Henan Agricultural University Scientists Identify Essential Gene Regulating Early Embryo Development in Peanuts

Henan Agricultural University researchers identify the AhZAR1-4 gene, a breakthrough discovery to stop embryo abortion and boost peanut yields globally.

By: AXL Media

Published: Apr 9, 2026, 9:37 AM EDT

Source: Information for this report was sourced from EurekAlert!Information for this report was sourced from EurekAlert!
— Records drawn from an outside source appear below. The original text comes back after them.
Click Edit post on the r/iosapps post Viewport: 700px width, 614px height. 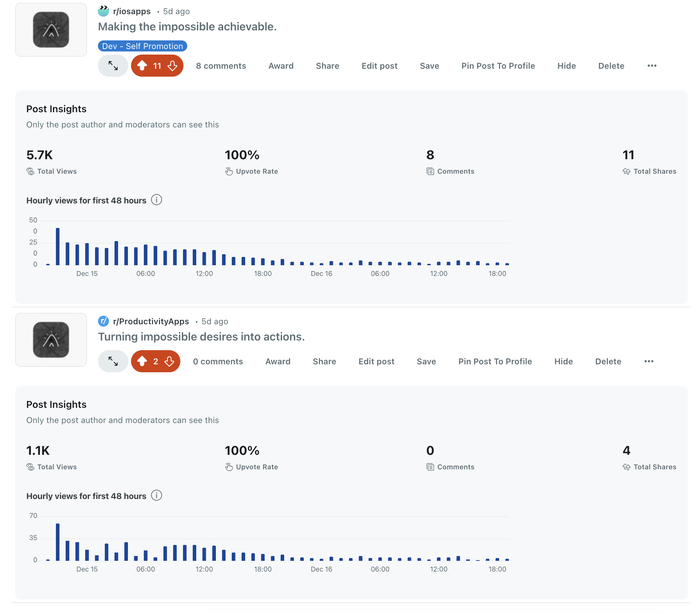pos(379,66)
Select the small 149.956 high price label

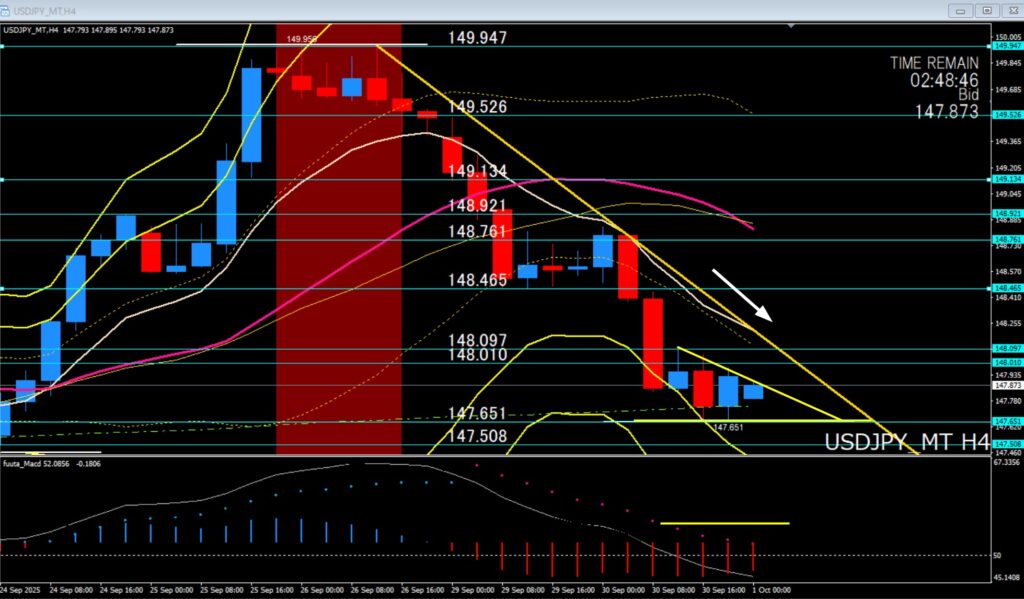coord(303,40)
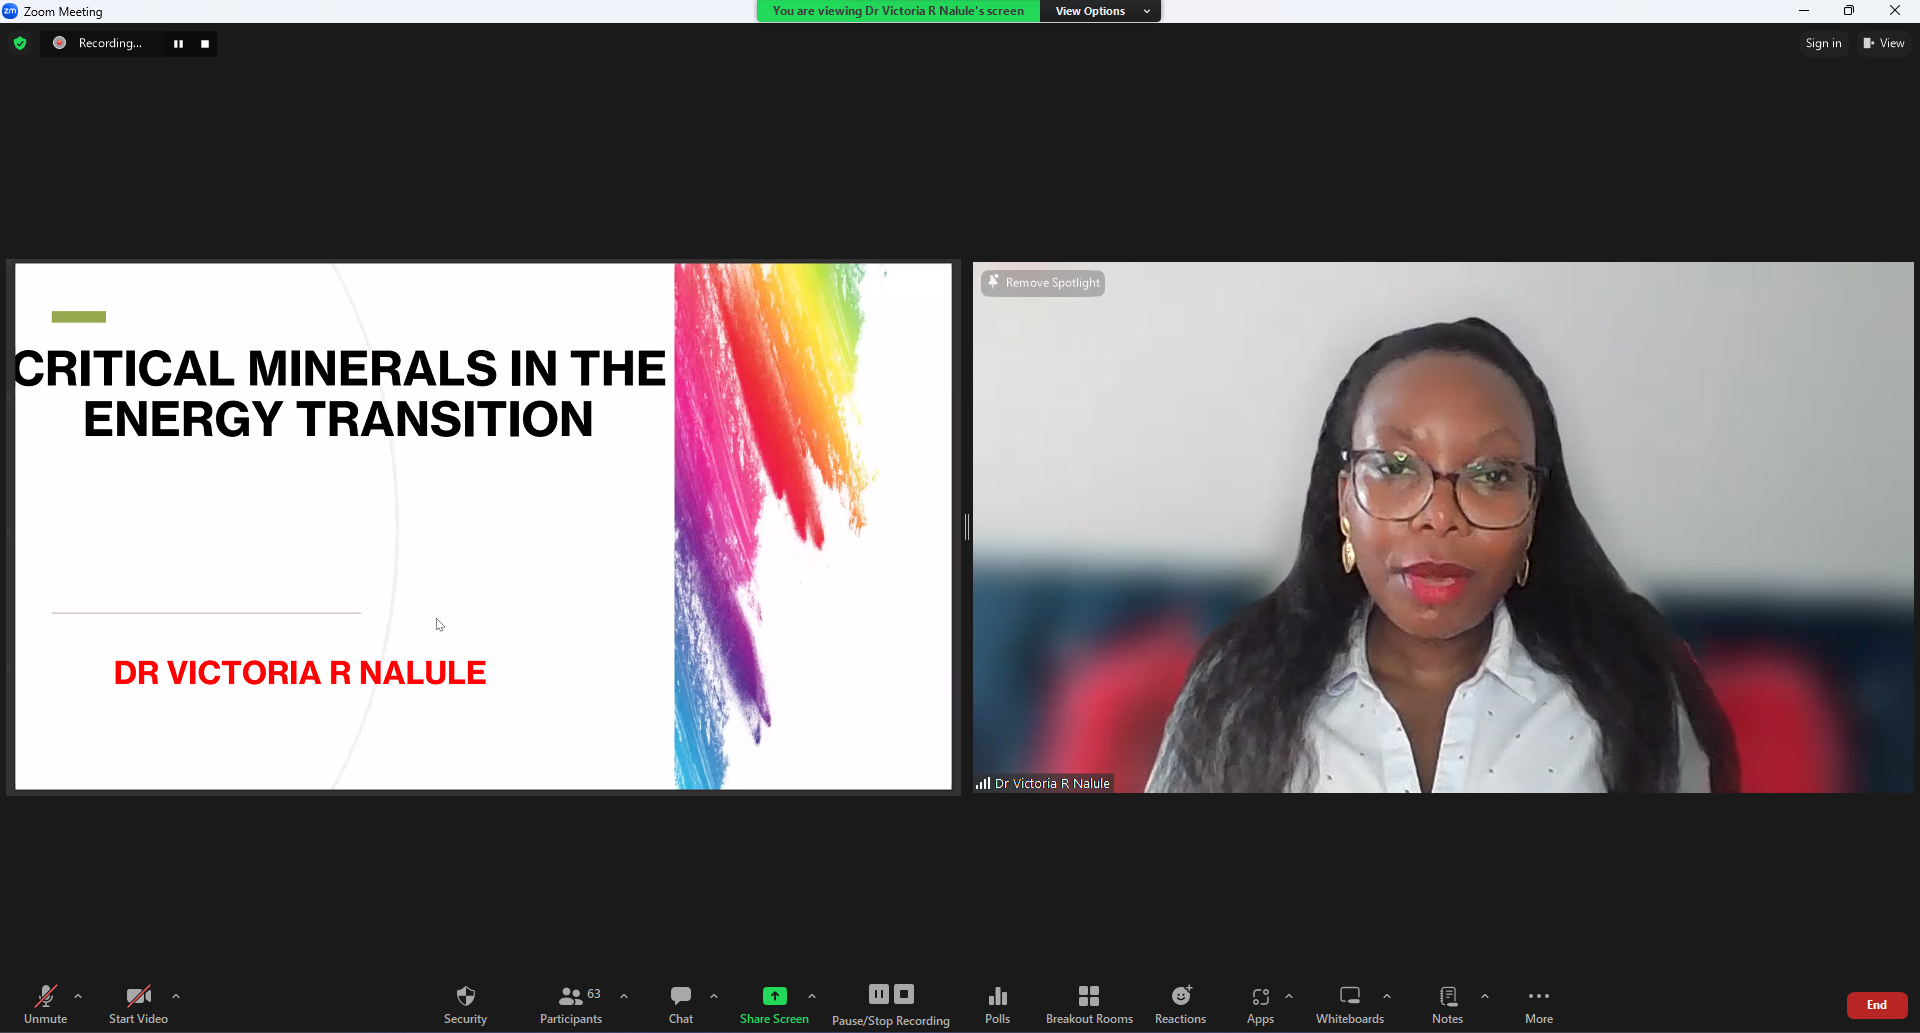Unmute the microphone
Viewport: 1920px width, 1033px height.
[x=45, y=1004]
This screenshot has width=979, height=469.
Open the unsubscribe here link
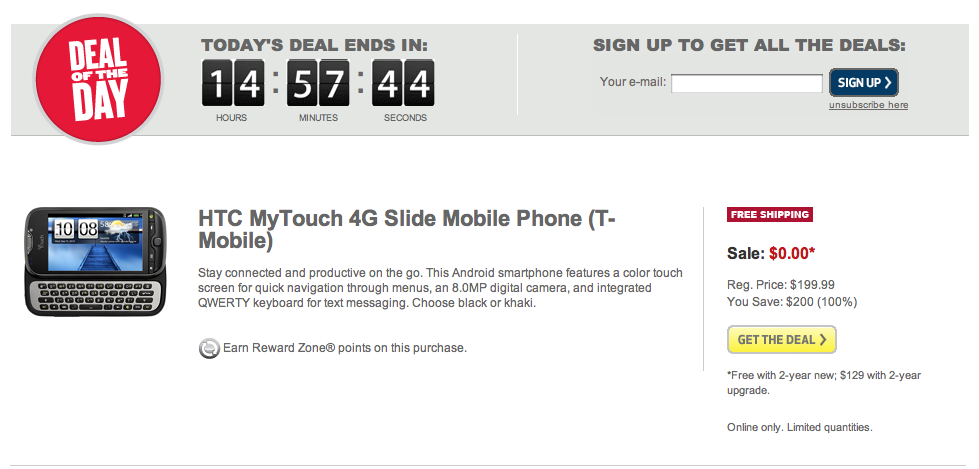[868, 105]
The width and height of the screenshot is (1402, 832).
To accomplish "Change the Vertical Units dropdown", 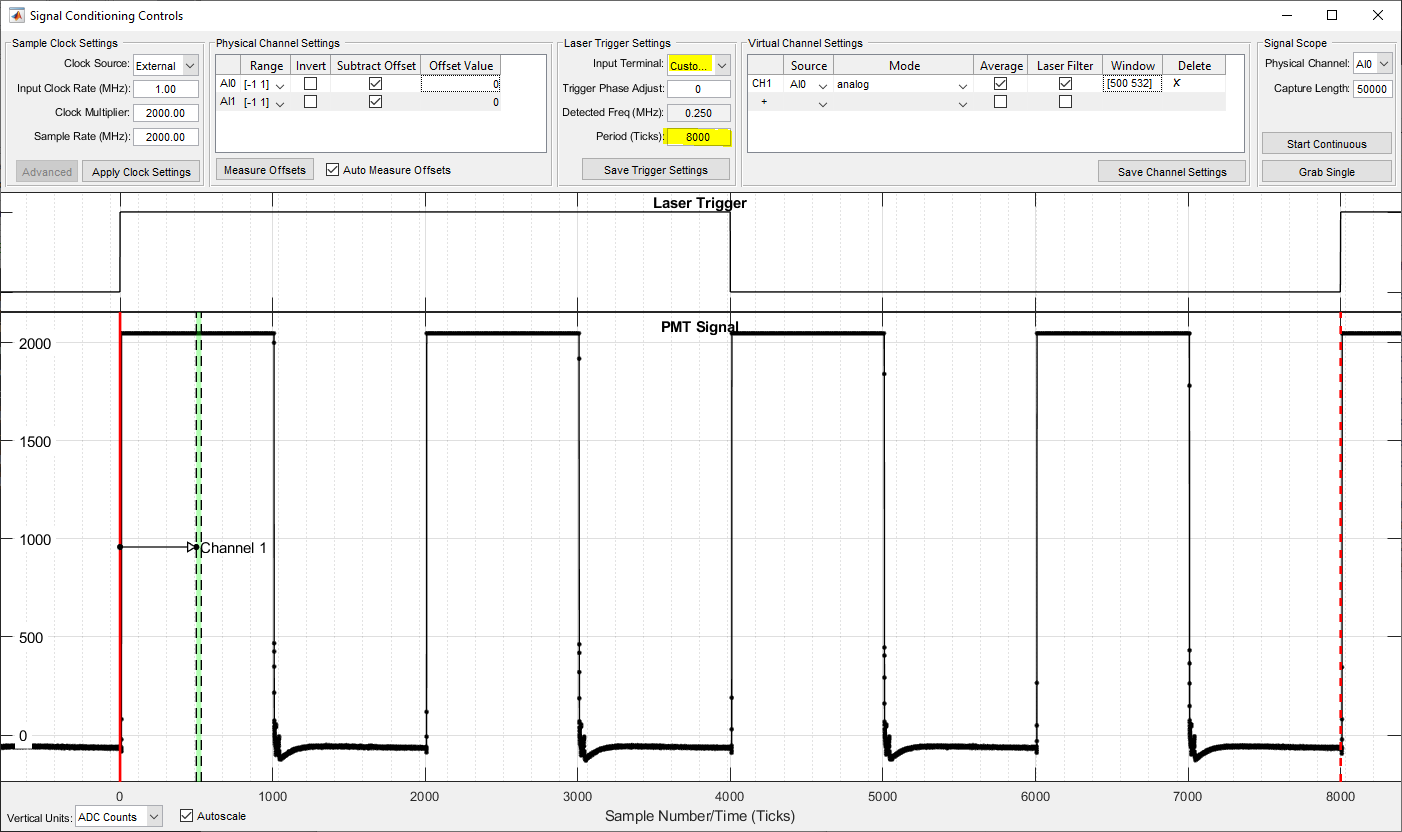I will pos(119,817).
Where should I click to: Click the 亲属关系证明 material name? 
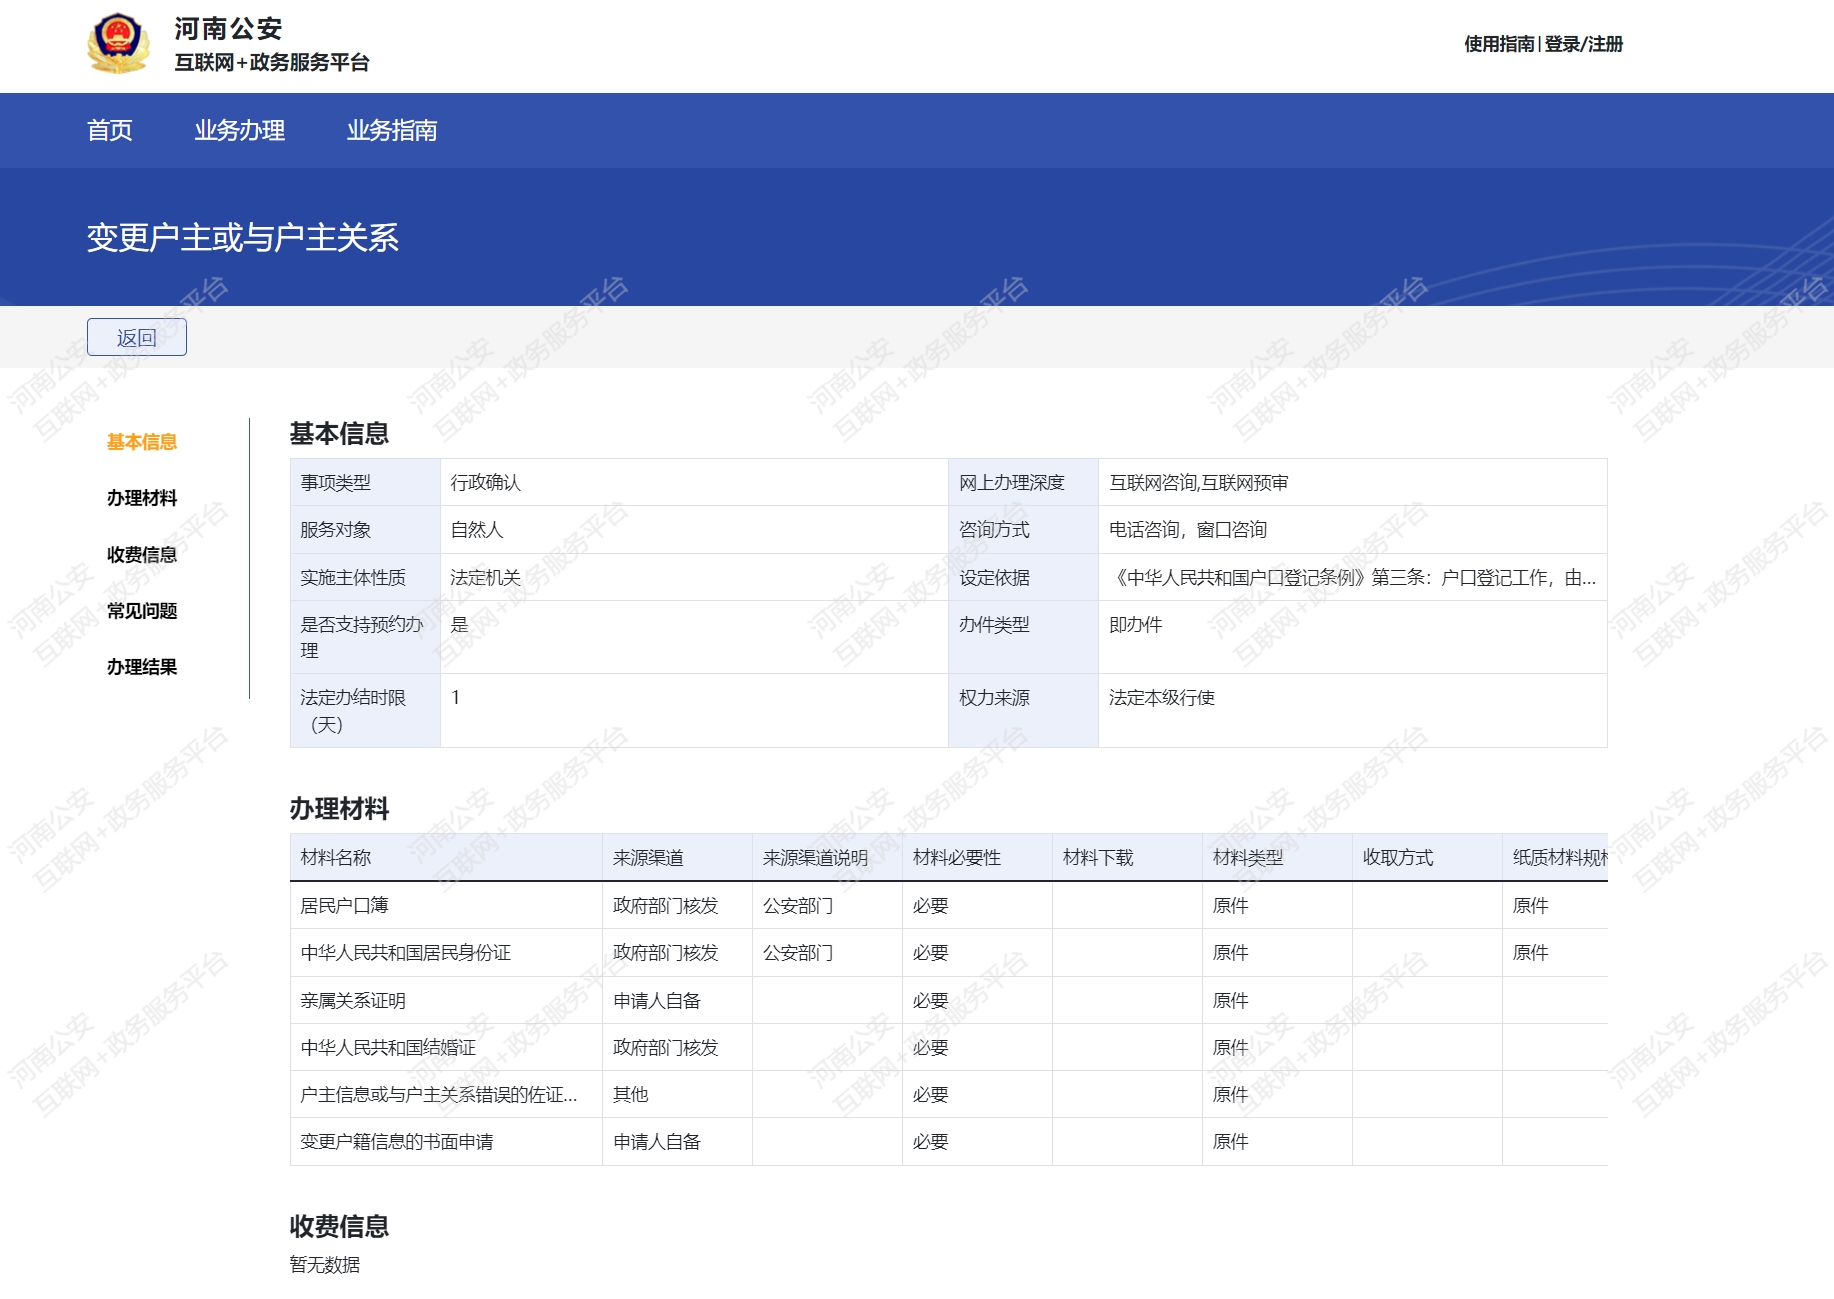click(353, 1001)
Unlocking the Genetic Blueprint of Peanut Productivity

Peanuts serve as a vital global oilseed crop, with China currently accounting for more than 35 percent of its total worldwide production. Despite this high agricultural output, farmers and researchers have long struggled with the issue of embryo abortion, a developmental failure that leads to empty pods and significantly reduced yields. While external environmental and nutritional factors were previously blamed for these losses, scientists from Henan Agricultural University have identified a specific genetic mechanism responsible for this process. Published in The Crop Journal, the study introduces a clear genetic target that could revolutionize molecular breeding for this essential crop.

The Discovery of a Critical Developmental Switch

The research team identified the molecular basis of seed failure by analyzing a peanut mutant that consistently produced single-seeded pods. According to Professor Dongmei Yin, the study’s corresponding author, the embryo development in these mutants begins to fail just seven days after flowering. This period is a critical stage in plant biology when the embryo first begins to take shape. By comparing the expression patterns of healthy and abortive seeds, the team isolated the AhZAR1-4 gene, which encodes a receptor-like kinase essential for early embryogenesis.

Mechanisms of Hormonal Integration and Signaling

The AhZAR1-4 protein acts as a sophisticated signaling hub on the cell membrane, helping peanut cells perceive and respond to developmental cues. In the study, researchers found that this protein interacts directly with AhIAA31 and AhBSK2, which are associated with auxin and brassinosteroid signaling. These two hormones are major regulators of plant growth and structural development. By functioning at the crossroads of these pathways, the gene ensures that the plant has the necessary hormonal instructions to establish embryonic polarity and proceed with healthy seed formation.